Amongst the nations discussed, Indonesia managed to transit to civilian prerogative gradually since independence, where at one point it self-financed 70 percent of its own needs. This journey is significant, with the Indonesian military transferring its roles in internal security to the Indonesian police force. However, the chapter also speaks of the difficult transition in a country as large and diverse, as Indonesia. This difficulty is seen in market conditions, local economies, and businesses spread around archipelago’s 17,000 islands. Despite the successful transition, the Indonesian military still engages in economic activities, albeit to a lesser extent. Furthermore, the military is still prominent; for example, terrorist attacks in Indonesia have raised the military’s profile. The military’s efforts have kept it in the public eye in a positive light and have enabled it to consolidate and secure autonomy for self-actualization.

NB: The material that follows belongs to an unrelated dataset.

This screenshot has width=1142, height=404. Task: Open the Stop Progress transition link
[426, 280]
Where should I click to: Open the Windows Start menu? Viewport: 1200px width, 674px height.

In the final chapter, the editors attempt to bring the silver lining into the discussion of embedded military governments at the institutional level. The editors opine that strong civilian oversight would result in lower corruption and derogate from military chauvinism. Not surprisingly, the editors do not discuss how to achieve this effect extensively. This conclusion, perhaps ironically, is one of the reasons why this book is important. By drawing out the contextual complexities that cemented the role of the respective militaries, the book illuminates the difficulties in unravelling the power structure that has guided the nation during the difficult years of nation-building. Much of these difficulties relate to the strong leaders, unique histories, socio-political legacies, and the legal frameworks engendered during those times. This book bears out its purpose here, where an understanding of the military leads to an understanding how these nations work, and by extension, how Southeast Asia works. Furthermore, the editors reinforced their contribution to the study of civil-military relations by discussing militaries within Southeast Asia that are underdeveloped, in this case Myanmar, Laos, and Cambodia.
The effort of the editors to bring together academics well-versed enough to discuss the complexities of national and economic entrenchment by an institution like the military deserves our appreciation. However, in fairness to the militaries studied in the book, the role of national defence is a difficult one. When faced with daunting challenges to secure one’s sovereignty against the demands of the economy and infrastructure, divergent agendas arise. Under the cloud of the Cold War and its concomitant geopolitics, the surety of a convicted and committed armed force was necessary.
Significant as Khaki Capital is to understanding the military in Southeast Asia, it also offers valuable insights into other aspects of the region. The different chapters offer perspectives on how to engage the individual economies by discussing the role of the military within them. For readers interested in understanding the dynamics of regional political leadership, including ASEAN, this book offers key insights into the continuity and change of leadership. As a whole, it offers most to the individual seeking to understand how different countries in Southeast Asia are from most other nations, especially those of the Westphalian model.
Khaki Capital is evidence that economic influence equates to political power. The extent in which the militaries hold on to this influence determines their independence to fulfil its own agenda, on top of that as the national “manager of violence.” This book reinforces the truism that the history and international relations of Southeast Asia clearly show that the nations with a history of political instability engender stronger militaries that resist sharing power with civilian authorities.